**Goal**
Gather each line below that contains the word "subheading", copying every such line in full.
— Begin Record extracts —
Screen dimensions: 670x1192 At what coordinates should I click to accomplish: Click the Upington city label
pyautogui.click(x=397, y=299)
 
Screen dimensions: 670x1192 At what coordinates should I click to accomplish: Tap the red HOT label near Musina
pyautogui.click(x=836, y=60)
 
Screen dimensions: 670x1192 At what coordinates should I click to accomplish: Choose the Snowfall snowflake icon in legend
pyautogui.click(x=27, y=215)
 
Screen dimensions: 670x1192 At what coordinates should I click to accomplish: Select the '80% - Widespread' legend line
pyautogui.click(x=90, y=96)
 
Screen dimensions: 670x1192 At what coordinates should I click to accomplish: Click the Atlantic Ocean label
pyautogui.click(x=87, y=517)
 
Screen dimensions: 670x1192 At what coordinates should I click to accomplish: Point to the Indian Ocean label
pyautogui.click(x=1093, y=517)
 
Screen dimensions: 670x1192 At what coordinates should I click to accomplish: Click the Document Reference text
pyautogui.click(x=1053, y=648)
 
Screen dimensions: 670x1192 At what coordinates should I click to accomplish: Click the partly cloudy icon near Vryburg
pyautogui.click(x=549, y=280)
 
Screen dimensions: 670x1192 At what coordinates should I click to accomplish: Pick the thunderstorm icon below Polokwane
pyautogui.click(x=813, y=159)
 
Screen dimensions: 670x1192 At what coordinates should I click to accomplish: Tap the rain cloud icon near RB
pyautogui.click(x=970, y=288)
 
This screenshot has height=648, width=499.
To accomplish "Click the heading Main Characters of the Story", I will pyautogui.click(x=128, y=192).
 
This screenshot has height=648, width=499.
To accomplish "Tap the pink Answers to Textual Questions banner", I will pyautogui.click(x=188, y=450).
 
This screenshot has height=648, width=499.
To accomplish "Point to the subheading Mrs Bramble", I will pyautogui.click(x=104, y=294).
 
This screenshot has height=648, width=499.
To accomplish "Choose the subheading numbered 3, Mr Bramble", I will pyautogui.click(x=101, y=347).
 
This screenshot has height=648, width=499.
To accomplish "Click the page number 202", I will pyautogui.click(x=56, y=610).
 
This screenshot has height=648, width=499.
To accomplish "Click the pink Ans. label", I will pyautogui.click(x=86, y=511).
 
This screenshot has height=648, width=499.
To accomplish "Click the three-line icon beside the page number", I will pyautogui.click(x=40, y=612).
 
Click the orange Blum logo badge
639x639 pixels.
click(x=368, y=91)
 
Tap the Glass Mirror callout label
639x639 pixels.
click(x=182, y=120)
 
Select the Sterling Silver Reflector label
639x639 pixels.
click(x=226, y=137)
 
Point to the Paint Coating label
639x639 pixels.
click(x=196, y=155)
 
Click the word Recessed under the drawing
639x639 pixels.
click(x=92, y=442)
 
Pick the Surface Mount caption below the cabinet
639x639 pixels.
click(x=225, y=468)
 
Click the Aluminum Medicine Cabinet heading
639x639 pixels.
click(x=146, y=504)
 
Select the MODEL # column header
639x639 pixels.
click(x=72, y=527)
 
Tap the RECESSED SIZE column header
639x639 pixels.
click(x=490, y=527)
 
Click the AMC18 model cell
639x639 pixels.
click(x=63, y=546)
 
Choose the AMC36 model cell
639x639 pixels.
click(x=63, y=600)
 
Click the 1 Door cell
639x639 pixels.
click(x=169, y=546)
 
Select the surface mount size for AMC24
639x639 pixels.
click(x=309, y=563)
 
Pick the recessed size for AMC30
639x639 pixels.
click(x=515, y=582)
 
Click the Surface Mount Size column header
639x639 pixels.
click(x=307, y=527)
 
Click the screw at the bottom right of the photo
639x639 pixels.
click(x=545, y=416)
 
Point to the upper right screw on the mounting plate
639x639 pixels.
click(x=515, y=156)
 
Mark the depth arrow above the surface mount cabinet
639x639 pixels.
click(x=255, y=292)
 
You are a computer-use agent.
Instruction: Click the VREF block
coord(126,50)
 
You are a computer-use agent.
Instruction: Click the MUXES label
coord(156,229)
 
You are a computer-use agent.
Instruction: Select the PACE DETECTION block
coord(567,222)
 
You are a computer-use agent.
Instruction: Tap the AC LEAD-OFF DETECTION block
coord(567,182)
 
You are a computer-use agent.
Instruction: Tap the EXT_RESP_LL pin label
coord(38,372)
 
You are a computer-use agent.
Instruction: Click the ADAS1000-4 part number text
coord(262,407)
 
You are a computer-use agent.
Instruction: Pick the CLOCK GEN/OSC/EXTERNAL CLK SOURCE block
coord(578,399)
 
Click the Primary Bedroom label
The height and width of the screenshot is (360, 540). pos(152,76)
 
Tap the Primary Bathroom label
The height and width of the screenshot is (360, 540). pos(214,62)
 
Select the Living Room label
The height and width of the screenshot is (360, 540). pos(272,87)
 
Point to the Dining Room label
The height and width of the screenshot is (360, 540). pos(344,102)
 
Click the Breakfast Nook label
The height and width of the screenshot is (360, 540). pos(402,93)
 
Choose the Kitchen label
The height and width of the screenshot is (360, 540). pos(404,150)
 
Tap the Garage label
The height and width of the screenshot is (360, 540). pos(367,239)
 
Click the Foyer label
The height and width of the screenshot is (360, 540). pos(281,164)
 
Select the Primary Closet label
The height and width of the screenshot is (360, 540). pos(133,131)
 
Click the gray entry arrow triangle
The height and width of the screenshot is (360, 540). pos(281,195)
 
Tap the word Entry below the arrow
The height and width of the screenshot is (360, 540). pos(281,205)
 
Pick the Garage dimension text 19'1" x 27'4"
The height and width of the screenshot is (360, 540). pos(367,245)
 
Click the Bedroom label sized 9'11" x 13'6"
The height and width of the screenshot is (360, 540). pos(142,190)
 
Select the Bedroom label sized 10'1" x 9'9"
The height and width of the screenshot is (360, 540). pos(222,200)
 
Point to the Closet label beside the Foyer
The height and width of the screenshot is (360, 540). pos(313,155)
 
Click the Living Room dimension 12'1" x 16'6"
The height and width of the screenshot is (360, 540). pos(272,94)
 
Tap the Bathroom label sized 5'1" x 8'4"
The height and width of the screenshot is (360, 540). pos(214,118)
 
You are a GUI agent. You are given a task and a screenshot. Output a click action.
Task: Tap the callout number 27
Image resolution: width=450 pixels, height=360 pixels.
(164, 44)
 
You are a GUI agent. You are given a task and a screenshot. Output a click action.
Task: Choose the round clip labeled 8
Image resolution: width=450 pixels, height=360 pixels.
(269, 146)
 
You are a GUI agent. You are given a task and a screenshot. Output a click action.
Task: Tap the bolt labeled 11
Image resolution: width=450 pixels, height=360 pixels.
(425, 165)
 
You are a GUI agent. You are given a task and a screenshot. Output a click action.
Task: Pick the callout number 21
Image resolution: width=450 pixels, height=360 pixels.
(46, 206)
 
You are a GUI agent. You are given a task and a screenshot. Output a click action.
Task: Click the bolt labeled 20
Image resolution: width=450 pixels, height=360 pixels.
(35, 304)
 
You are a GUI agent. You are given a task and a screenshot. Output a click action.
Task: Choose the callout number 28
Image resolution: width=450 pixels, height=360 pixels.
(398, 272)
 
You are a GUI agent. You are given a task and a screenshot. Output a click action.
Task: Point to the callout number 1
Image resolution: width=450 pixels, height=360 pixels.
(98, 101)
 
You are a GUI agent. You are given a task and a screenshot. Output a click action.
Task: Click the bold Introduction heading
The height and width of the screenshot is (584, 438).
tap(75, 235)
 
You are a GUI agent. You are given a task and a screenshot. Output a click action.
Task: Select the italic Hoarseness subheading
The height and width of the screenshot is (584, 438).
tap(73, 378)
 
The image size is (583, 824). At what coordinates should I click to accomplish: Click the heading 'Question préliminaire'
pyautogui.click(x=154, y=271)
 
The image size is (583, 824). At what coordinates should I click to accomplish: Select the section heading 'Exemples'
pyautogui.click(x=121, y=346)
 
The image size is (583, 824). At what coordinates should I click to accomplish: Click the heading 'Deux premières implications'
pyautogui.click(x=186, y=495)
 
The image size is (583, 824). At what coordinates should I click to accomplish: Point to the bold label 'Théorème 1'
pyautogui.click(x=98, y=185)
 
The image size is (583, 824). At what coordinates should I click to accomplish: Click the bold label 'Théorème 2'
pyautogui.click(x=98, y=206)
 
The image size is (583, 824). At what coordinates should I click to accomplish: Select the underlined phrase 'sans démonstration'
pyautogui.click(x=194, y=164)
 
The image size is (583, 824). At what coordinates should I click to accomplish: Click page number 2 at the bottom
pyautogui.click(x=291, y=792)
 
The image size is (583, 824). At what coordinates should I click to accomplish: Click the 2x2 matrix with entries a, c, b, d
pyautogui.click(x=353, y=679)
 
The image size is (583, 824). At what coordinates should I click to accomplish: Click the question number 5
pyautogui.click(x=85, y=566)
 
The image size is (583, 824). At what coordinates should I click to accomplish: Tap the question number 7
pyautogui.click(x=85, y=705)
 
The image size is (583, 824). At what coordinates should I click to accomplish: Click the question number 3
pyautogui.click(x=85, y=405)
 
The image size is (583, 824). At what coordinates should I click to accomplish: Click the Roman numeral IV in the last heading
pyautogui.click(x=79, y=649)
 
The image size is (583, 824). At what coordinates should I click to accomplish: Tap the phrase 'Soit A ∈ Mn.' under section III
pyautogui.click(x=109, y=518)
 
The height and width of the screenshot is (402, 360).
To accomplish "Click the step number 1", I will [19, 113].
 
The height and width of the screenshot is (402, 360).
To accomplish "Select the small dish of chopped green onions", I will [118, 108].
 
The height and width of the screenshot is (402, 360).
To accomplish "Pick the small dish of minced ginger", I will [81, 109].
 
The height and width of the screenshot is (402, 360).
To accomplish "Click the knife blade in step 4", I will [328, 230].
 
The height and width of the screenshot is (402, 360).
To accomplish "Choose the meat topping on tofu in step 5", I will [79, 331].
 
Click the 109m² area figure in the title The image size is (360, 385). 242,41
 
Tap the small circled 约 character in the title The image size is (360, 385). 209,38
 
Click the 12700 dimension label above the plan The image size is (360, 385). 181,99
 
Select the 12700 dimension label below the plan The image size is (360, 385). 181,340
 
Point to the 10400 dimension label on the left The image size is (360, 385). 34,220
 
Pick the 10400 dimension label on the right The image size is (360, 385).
— End Record extracts —
**Exercise solution**
To accomplish "Point to the subheading Mrs Bramble", I will pyautogui.click(x=104, y=294).
To accomplish "Choose the subheading numbered 3, Mr Bramble", I will pyautogui.click(x=101, y=347).
Task: Select the italic Hoarseness subheading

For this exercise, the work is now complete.